Different forms of monitoring and evaluating social innovation initiatives (SII) are needed to respond to the concerns and questions of different stakeholders and to meet needs that arise at different stages in the development of SII. The established social innovation measurement paradigm, which is based on positivism and is grounded in economics-based methods, responds to some but not to all of these needs. It is ill-suited to explore, account for, or to support potentially-transformative social innovation. Furthermore, issues of causality and attribution are especially problematic in the case of societally transformative social innovation, which engages with complex systems and involves lines of influence that cut across levels of scale.

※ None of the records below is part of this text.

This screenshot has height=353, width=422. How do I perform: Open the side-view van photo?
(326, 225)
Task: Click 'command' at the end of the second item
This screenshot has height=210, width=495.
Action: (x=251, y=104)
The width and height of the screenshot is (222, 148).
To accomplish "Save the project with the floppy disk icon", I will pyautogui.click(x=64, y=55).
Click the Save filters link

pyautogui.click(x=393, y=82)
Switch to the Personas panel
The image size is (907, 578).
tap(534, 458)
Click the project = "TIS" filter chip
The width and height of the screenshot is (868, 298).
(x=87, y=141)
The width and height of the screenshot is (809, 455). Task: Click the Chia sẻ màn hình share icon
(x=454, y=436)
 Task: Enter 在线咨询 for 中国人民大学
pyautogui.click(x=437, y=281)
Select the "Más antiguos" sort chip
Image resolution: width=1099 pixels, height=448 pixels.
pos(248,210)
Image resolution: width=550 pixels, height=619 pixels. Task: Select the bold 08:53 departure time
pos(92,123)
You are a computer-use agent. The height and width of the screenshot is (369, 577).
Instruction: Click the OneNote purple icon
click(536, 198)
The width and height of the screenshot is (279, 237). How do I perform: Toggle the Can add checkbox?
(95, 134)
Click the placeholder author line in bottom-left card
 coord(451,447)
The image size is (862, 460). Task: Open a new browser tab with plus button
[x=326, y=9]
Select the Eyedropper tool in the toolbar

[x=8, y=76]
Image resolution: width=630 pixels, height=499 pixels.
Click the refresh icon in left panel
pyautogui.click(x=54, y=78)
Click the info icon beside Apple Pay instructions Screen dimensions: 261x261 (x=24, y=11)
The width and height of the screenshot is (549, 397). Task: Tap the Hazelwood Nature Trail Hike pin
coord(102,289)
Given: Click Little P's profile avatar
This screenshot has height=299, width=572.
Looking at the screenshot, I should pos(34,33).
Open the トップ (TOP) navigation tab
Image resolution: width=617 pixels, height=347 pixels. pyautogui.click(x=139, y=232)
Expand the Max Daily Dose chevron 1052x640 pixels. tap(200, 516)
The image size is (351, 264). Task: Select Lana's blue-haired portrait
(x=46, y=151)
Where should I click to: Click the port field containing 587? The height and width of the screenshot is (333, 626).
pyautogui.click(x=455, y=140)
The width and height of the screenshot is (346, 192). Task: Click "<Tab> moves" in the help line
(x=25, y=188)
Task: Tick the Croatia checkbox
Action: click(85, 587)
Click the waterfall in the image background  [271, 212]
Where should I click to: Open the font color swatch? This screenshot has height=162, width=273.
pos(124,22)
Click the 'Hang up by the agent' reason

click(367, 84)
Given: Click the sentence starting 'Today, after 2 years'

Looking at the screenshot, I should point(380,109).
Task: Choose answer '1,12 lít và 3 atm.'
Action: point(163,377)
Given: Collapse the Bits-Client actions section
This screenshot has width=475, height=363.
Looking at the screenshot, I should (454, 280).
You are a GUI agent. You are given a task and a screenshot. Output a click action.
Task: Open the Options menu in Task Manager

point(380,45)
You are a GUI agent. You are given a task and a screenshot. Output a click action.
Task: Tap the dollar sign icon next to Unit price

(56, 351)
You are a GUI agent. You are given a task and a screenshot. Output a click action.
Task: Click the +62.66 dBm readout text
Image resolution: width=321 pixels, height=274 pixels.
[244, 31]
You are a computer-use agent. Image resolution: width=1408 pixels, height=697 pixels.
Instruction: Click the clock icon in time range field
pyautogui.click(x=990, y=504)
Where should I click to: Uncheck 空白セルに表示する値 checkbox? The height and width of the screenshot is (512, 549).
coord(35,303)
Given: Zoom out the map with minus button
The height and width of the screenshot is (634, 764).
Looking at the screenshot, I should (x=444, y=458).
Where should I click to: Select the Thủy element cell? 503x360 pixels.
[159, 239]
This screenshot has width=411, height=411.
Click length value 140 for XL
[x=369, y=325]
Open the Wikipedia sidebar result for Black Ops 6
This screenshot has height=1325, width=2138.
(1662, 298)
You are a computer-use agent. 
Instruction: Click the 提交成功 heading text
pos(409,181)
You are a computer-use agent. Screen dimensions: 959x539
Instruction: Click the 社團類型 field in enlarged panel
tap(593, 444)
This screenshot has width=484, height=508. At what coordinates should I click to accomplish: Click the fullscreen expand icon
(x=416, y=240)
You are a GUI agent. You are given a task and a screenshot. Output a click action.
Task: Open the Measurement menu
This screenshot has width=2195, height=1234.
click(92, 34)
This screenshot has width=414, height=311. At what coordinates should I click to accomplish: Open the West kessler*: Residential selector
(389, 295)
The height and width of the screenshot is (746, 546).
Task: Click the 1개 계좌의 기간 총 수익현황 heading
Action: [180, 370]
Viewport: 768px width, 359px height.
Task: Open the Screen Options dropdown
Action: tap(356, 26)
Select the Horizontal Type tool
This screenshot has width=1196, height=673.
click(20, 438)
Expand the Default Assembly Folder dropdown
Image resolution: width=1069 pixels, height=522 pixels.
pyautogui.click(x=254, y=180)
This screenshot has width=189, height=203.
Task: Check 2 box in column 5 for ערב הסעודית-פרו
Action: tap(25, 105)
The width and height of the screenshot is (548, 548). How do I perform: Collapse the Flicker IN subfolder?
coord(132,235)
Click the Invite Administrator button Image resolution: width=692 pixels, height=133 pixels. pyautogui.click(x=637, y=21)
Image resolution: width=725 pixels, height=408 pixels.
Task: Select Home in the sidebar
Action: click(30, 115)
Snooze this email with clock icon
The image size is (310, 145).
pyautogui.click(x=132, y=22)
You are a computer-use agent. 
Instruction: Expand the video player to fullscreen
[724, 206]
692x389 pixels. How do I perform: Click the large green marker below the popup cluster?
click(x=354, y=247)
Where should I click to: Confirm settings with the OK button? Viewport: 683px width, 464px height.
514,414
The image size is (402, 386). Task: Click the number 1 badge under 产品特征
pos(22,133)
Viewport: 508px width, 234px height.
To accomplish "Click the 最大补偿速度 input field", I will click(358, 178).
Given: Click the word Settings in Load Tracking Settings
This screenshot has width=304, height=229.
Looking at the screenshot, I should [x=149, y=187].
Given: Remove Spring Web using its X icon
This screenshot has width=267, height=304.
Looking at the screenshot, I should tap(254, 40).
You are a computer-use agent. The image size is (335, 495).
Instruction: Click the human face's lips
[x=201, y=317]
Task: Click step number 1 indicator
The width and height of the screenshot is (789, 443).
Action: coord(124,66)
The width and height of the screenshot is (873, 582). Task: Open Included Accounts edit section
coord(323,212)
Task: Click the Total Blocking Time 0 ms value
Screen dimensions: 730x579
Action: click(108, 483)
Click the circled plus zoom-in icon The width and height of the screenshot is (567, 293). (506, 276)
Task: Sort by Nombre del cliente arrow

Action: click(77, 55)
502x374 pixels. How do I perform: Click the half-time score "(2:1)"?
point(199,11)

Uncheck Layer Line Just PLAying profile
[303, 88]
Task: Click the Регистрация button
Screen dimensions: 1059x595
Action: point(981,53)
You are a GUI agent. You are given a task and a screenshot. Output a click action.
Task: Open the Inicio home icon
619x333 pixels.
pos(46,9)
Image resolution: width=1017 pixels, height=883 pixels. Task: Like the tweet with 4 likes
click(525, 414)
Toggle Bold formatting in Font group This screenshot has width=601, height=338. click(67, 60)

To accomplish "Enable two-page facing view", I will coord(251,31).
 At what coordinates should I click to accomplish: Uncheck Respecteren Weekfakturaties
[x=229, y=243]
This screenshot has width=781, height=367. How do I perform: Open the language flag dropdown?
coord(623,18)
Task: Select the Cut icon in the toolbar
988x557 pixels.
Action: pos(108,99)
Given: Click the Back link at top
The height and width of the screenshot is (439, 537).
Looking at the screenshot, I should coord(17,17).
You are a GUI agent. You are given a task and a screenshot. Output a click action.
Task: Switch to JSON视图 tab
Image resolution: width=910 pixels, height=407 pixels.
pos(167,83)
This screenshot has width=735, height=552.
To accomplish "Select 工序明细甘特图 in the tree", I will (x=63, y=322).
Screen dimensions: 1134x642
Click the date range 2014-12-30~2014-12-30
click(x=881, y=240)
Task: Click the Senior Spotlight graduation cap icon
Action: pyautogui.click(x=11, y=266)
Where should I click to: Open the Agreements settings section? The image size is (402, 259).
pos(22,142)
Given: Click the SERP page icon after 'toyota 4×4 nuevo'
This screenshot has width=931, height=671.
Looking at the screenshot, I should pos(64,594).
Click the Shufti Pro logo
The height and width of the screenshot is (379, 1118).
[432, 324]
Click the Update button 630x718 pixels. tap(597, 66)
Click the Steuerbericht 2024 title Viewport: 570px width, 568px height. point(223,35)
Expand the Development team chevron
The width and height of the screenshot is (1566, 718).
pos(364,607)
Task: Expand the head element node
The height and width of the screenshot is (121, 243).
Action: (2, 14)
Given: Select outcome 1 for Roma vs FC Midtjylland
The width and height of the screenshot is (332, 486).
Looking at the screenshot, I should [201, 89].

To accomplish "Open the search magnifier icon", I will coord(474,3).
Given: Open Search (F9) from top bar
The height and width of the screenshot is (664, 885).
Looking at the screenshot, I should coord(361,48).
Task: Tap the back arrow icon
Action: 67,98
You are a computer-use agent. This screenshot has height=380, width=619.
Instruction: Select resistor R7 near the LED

There can also be incompatibilities between the asset-based cultures of SII and the use of deficit-based evaluation approaches. These concerns have led to calls to improve existing methods, but also to develop new evaluation frameworks that would address the limitations of conventional approaches (e.g. Antadze and Westley 2012). We propose that social return on investment (SROI) analysis pays more attention to the stories of people involved; e.g. those helped by a SII and involved professionals in respect to their co-production experiences working with SII. This is needed to explain the social innovation to interested outsiders, including what it is intended to achieve, its way of working, and its influences on outcomes. Focussing on only those factors that can be measured may keep from view essential factors and processes in influencing or achieving outcomes. For fostering innovation and improvement of social innovation, Developmental Evaluation (Patton, 2011) and Dynamic Evaluation (Kieboom and Vahl, 2014) are useful new methods. Since there are many potential purposes to be served and these change between stages in the development of SII, using several different evaluation methods can add value. The design and choice of evaluation method should be fit for purpose and context in each application. Action research can help in evaluating SII, as recent experience shows (e.g. Hobson et al., 2016). [Authors' abstract].

Citation

Weaver, P. M. and Kemp, R. (2017) A review of evaluation methods relevant for social innovation : with suggestions for their use and development (TRANSIT working paper # 14, July 2017), TRANSIT: EU SSH.2013.3.2-1 Grant agreement no: 613169.